硬すぎる短下肢装具を装着した場合,発症前の歩行と同じように,大きく踏み出し,つま先を開かずに歩こうとしますと転倒します.そのため,麻痺側の足を踏み出して,少しでも歩幅を広くし,歩行速度を上げようとしますと,つま先を外へ向けて膝折れ,すなわち転倒を防ぐ必要性が生じます.前のページで片麻痺者の歩行の特徴として,つま先を外へ向けて歩くことを述べましたが,その原因の一つは短下肢装具が硬すぎるところにありました.
硬すぎる短下肢装具は膝折れの原因となると述べましたが,麻痺のない人がこの現象を体感する簡単な方法があります.それはスキー靴を履いて歩くことです.スキー靴は足関節の動きを拘束しますので,硬すぎる短下肢装具を装着したのと同じように,靴によって膝を曲げられる現象を実感することができます.転倒に注意してお試し下さい.
反対に軟らかすぎる短下肢装具を装着しますと,かかと接地直後に足関節が回転し,足底全体が短時間の内に接地します.硬すぎる装具と異なり膝関節を前方へ押し出す力が作用しません.自力で膝関節を前方へ進める,つまり,背屈方向へ足関節を戻す筋力がありませんので,膝関節の前方への移動が遅れます.そのため,重心位置が前方へ移動したとき,荷重線が膝関節の前を通ることになり,膝関節を伸ばす方向へモーメントが作用します.膝折れによる転倒の危険性はなくなりますが,過伸展は膝関節にとりまして好ましいことではありません.
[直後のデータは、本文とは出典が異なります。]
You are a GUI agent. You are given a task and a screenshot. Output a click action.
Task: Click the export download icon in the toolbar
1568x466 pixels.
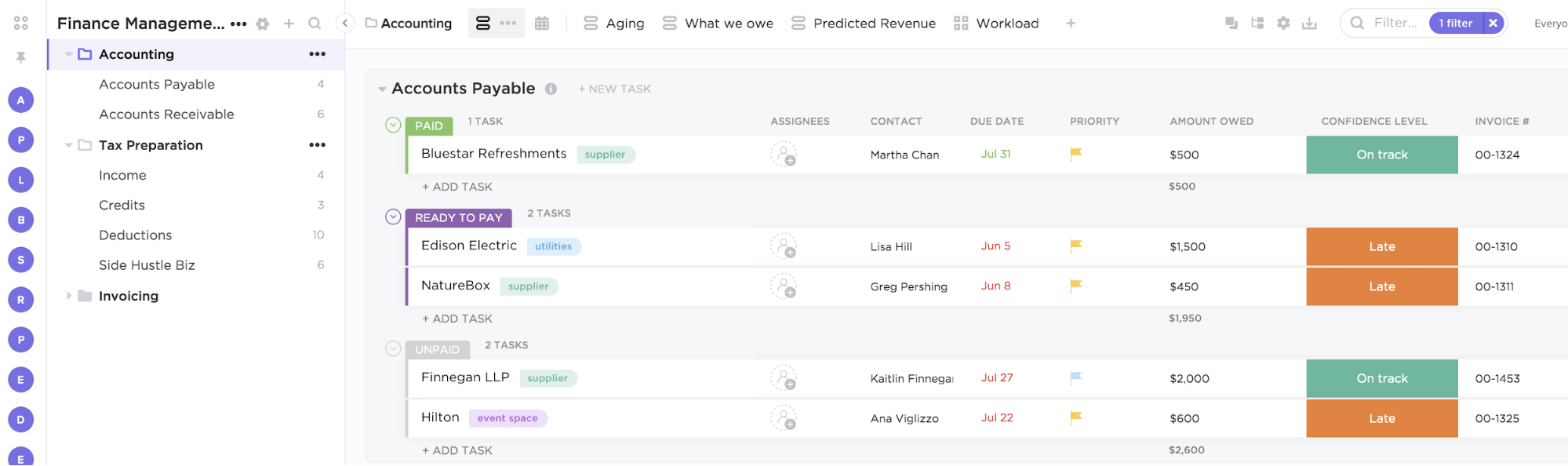[x=1309, y=24]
軟らかすぎる装具を装着して,大きく踏み出せば踏み出すほど過伸展方向のモーメントが大きくなります.つま先を大きく外へ向けて歩きますと,過伸展方向のモーメントは減少しますが,左右方向へ曲げるモーメントが増えます.
片足を前に踏み出し,足底を接地します.その状態で静止し,膝を伸ばします.そして,上体を少し前へ倒し後ろ足でけり出し前方へ移動します.この動作で過伸展方向の曲げモーメントを実感することができます.
硬すぎる短下肢装具の影響はもう一つあります.歩行中,麻痺側で体重の大部分を支持した後,健側を前方へ振り出します.そうしますと,麻痺側では足部より股関節の位置が前方へ進みます.硬すぎる短下肢装具を装着していますと,足関節が背屈しませんので,前方への体の移動にブレーキをかけることになります.また,左側の硬で示しました図のように,早いタイミングでかかとが床から離れてしまいます.
右側は,足関節の背屈がしやすい軟らかい,あるいは抵抗が作用しない短下肢装具の場合で,硬すぎる短下肢装具に比べ長い時間足底全体が接地しています.こちらの方が,前方への体の移動が滑らかであり,安定もしています.
麻痺側で抵抗なく背屈しましても転倒の原因にはなりません.背屈が起こるときには健側が前方へ出ております.足関節が背屈しないように装具で固定したり抵抗を与えたりする必要はありません.先に述べましたように,短下肢装具が原因の転倒はかかと接地直後の膝折れにより発生します.硬い装具による固定や抵抗は体の滑らかな進行を阻害します.